═══ Records supplied ═══
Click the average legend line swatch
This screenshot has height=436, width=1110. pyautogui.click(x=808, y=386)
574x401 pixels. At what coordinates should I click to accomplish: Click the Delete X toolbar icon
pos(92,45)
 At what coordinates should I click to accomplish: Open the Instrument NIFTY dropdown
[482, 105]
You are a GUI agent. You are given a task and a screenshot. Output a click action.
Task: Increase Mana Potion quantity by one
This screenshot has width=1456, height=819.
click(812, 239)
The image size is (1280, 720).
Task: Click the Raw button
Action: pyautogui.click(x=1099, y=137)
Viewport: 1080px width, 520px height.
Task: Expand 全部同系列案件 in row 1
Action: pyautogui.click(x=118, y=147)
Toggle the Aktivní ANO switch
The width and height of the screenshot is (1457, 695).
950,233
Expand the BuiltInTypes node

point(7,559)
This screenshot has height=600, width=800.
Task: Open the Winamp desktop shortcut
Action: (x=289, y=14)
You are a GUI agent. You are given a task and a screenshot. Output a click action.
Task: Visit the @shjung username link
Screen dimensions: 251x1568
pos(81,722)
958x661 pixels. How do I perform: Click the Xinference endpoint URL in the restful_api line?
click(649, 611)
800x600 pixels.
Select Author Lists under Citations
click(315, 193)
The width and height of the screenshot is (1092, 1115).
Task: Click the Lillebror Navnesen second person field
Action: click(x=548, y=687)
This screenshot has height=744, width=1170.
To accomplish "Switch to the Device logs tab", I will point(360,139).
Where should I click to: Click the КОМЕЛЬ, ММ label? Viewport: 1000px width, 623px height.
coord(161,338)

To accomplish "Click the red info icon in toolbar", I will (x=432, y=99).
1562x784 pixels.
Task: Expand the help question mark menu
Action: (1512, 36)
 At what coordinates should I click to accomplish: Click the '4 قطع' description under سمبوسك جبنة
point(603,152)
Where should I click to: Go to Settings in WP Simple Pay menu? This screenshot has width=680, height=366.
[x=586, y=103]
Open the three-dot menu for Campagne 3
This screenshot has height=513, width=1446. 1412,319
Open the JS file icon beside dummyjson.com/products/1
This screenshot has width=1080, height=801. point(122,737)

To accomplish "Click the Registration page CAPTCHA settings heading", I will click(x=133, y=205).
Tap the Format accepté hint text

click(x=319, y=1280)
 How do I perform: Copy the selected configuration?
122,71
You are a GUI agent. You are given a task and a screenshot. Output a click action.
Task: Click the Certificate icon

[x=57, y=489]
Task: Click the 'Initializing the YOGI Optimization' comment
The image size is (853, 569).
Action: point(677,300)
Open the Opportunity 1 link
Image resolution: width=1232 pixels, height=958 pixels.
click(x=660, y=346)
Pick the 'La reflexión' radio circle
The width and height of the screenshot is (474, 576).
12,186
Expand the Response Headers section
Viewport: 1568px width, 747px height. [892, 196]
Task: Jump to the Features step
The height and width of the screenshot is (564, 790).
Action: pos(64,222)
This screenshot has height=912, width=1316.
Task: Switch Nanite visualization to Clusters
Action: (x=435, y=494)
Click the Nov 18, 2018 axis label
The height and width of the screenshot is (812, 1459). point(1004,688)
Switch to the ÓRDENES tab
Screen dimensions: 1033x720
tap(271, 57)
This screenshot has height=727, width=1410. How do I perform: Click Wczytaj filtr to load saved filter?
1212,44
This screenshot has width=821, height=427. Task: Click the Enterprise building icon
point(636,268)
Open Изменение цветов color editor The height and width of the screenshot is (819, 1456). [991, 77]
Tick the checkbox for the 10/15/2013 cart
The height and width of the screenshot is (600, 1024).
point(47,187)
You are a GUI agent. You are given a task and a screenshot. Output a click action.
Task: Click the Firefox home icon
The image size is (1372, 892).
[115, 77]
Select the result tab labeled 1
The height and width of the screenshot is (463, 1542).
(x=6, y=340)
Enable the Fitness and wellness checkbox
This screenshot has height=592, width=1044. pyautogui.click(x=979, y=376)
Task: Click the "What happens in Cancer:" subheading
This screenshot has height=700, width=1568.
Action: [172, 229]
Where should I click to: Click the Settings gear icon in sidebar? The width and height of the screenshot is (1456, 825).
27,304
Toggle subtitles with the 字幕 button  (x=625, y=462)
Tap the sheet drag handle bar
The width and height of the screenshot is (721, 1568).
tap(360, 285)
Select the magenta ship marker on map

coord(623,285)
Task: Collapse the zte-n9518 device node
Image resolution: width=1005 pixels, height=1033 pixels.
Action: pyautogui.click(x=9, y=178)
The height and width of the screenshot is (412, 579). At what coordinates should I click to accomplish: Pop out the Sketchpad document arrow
═══
- Brief: Repeat exactly the lines above from the one with "Select Author Lists under Citations" up to and including the one with "This screenshot has height=744, width=1170.". No other line belongs in the reply.

- Written answer:
Select Author Lists under Citations
click(315, 193)
The width and height of the screenshot is (1092, 1115).
Task: Click the Lillebror Navnesen second person field
Action: click(x=548, y=687)
This screenshot has height=744, width=1170.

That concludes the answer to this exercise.